Diplomacy in the Prabowo Era: Legacy and Insights from Prof. Sumitro Djojohadikusumo

by -195 Views
Diplomacy in the Prabowo Era: Legacy and Insights from Prof. Sumitro Djojohadikusumo

Apa yang Akan Terjadi dengan Diplomasi Luar Negeri Indonesia di Era Presiden Prabowo Subianto?

Sebagai putra dari Sumitro Djojohadikusumo, banyak yang mengantisipasi bahwa banyak strategi diplomasi Prof. Sumitro akan diwarisi dan diterapkan oleh putranya, Presiden terpilih Prabowo Subianto.

Pendekatan ini melibatkan pemanfaatan kekuatan naratif dan hubungan kekerabatan untuk membangun kekuatan lunak Indonesia.

Dikenal sebagai seorang ekonom Indonesia yang terkemuka, tidak banyak yang tahu bahwa Prof.
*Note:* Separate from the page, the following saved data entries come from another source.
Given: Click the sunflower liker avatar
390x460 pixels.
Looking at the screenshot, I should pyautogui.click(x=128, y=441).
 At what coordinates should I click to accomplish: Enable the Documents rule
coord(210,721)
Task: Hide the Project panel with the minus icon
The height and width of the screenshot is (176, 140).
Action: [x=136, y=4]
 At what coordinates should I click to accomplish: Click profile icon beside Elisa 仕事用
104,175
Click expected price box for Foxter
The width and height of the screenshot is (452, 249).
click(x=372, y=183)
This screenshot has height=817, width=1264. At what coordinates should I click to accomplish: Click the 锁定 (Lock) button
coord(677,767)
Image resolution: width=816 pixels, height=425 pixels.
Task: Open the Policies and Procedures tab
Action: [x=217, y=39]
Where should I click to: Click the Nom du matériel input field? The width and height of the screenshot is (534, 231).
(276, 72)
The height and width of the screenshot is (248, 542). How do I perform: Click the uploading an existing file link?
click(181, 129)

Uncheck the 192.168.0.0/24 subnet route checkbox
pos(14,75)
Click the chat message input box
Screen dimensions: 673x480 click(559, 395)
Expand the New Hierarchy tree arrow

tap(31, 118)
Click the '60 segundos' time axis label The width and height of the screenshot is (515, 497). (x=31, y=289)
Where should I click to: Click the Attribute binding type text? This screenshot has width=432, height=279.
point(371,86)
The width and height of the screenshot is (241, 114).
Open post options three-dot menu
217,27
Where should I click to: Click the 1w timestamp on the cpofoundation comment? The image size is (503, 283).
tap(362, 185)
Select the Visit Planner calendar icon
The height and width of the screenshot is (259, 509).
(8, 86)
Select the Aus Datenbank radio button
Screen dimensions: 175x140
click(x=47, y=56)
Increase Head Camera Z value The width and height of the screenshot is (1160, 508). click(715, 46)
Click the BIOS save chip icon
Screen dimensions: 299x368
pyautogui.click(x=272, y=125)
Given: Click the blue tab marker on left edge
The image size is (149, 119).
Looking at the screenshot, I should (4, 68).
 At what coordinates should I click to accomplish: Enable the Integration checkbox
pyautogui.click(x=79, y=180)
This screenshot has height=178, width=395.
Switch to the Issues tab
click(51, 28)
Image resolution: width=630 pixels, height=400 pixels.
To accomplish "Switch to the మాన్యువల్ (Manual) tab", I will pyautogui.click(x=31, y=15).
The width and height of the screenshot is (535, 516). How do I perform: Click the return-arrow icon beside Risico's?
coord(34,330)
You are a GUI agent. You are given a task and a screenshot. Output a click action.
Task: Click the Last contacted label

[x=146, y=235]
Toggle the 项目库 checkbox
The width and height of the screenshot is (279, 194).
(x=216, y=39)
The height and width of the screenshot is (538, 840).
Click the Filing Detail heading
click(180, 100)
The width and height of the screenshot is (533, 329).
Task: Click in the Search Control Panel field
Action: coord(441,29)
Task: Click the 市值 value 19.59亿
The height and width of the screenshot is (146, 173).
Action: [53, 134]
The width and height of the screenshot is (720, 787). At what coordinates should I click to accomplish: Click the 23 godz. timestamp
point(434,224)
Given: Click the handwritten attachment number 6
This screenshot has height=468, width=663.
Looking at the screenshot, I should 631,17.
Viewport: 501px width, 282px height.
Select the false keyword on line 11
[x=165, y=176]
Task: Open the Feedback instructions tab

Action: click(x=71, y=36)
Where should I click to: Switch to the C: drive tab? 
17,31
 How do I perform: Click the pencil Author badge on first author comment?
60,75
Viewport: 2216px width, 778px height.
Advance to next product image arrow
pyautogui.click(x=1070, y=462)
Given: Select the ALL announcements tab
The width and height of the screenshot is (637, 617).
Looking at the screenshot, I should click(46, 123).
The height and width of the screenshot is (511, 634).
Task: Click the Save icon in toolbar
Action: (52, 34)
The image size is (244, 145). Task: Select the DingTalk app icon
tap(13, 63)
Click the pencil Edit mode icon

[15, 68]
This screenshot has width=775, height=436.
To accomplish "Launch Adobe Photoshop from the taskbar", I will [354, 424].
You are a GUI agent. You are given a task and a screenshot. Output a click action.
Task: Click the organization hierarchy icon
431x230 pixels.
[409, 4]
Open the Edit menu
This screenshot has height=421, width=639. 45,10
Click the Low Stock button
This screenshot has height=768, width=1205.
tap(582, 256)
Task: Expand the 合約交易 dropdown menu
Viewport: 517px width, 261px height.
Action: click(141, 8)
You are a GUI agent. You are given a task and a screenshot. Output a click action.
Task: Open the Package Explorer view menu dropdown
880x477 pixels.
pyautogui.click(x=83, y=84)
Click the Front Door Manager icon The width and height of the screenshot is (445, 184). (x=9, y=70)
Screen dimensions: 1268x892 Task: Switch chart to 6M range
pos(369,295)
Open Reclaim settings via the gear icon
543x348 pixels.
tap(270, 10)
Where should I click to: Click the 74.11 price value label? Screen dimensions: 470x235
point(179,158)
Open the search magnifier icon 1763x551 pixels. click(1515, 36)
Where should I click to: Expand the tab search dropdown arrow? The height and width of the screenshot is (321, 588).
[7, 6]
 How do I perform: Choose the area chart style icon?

Sumitro juga merupakan seorang diplomat yang luar biasa.

Salah satu contoh signifikan dari upaya diplomasi Prof. Sumitro tertuang dalam sebuah artikel New York Times.

Mengenai permohonan Sumitro pada usia 31 tahun kepada Pemerintah AS, yang dipublikasikan di New York Times pada 21 Desember 1948, berhasil menghentikan aliran dana bantuan Amerika ke Belanda, yang digunakan untuk operasi militer Belanda setelah Proklamasi Kemerdekaan Indonesia pada 17 Agustus 1945.

Prof. Sumitro menulis:

“Penggalangan suara Sumitro pada saat itu, Prabowo Subianto, ayahnya, menjabat sebagai Kepala Delegasi Indonesia yang bertindak sebagai Kepala Delegasi Indonesia ke PBB.

Setelah Perang Dunia II, Belanda pada dasarnya bangkrut dan bergantung pada bantuan rekonstruksi Amerika di bawah Rencana Marshall, yang disalahgunakan untuk mendanai operasi militer di Indonesia.

Sumitro, yang saat itu berusia 31 tahun, ditugaskan oleh Presiden Sukarno untuk menghentikan dana Amerika yang digunakan oleh Belanda untuk ambisi kolonialnya di Indonesia.

Sumitro melakukan lobi kepada pejabat AS di Washington dan PBB di New York.

Berdasarkan upaya Sumitro, Menteri Luar Negeri AS Robert A. Lovett akhirnya menghentikan bantuan untuk Belanda, karena klaim Sumitro dapat dibuktikan: dana tersebut digunakan untuk operasi militer di Indonesia.

Dengan berhenti nya bantuan tersebut, Belanda harus bernegosiasi dengan Indonesia dalam Konferensi Meja Bundar, akhirnya mengakui kemerdekaan Indonesia.

Usia muda Sumitro, kecerdasannya dalam narasi dan negosiasi, serta ketrampilannya dalam jaringan internasional, membuat Presiden Sukarno menugaskan kepadanya tugas yang sangat penting.

Keberhasilan diplomasi naratif dan kekerabatan Sumitro memainkan peran kunci dalam menjamin kemerdekaan Indonesia setelah proklamasi.

Presiden Sukarno menunjuk Sumitro sebagai Duta Besar Indonesia untuk Amerika Serikat pada usia 33 tahun.